## BEGIN DOCUMENT EXCERPT

# Small Church lot, what should I charge



## Chiefbdvfd (Nov 1, 2016)

I just got my first lawn care contract but they want to.include snow removal now too, I need an.idea of what to charge. The address is 1321 Calvary Rd, Churchville, MD and it's a small church. There is about a 10ft single sidewalk, a 14 car parking lot and a one lane driveway. Its a seasonal contract so I must price that way. I plan on adding a plow to.my truck to do the job and supplementing the initial cost by getting an additional job.or two but need to leave room to sub out the job to another company if anything happens?


----------



## 54powerwagon (Oct 16, 2004)

your looking at about 30 min of work figure about 60 a push times that by your average number of snow falls .


----------



## Chiefbdvfd (Nov 1, 2016)

Okay, thank you but do you think that would be enough to cover my A if I would need to sub out the job to another contractor?


----------



## FredG (Oct 15, 2012)

Chiefbdvfd said:


> Okay, thank you but do you think that would be enough to cover my A if I would need to sub out the job to another contractor?


Nobody can answer that, Work that out with a contractor if awarded to you. If it's worth a honest $60.00 for your area should not be hard to work it out. You left the address you never no who's lurking, You may have some extra bidders. Good Luck.


----------



## Randall Ave (Oct 29, 2014)

If you buy a plow, then sub this out. How do you plan on turning a profit?


----------



## FredG (Oct 15, 2012)

Randall Ave said:


> If you buy a plow, then sub this out. How do you plan on turning a profit?


I thought he was meaning if he got in trouble, There is no money there to invest in the plow and sub it out all season. How would you make any money if you did not invest in the plow. It's a $60.00 job.


----------



## Philbilly2 (Aug 25, 2007)

Randall Ave said:


> If you buy a plow, then sub this out. How do you plan on turning a profit?


I thought that there was no profit in snow?


----------



## Philbilly2 (Aug 25, 2007)

$60?  Wow...

Hope you don't have to lay down any material at that price? Even if you don't.... Wow...


----------



## FredG (Oct 15, 2012)

LOL, Little short with material and sidewalk?  lowred:


----------



## iceyman (Mar 1, 2007)

## END DOCUMENT EXCERPT
## BEGIN EXTRACTED INFORMATION

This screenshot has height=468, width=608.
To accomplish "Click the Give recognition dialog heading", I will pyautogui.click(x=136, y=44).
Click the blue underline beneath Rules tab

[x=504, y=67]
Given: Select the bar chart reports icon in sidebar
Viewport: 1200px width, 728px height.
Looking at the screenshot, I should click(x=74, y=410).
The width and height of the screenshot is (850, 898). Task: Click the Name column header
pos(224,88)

## END EXTRACTED INFORMATION
## BEGIN EXTRACTED INFORMATION

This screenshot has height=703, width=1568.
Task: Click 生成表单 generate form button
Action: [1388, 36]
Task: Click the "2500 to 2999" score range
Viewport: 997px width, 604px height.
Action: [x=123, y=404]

## END EXTRACTED INFORMATION

> **EXERCISE TASK**: How many cars does the church's parking lot hold, according to the forum thread on pricing snow removal?

> **EXERCISE RESPONSE**: 14 cars.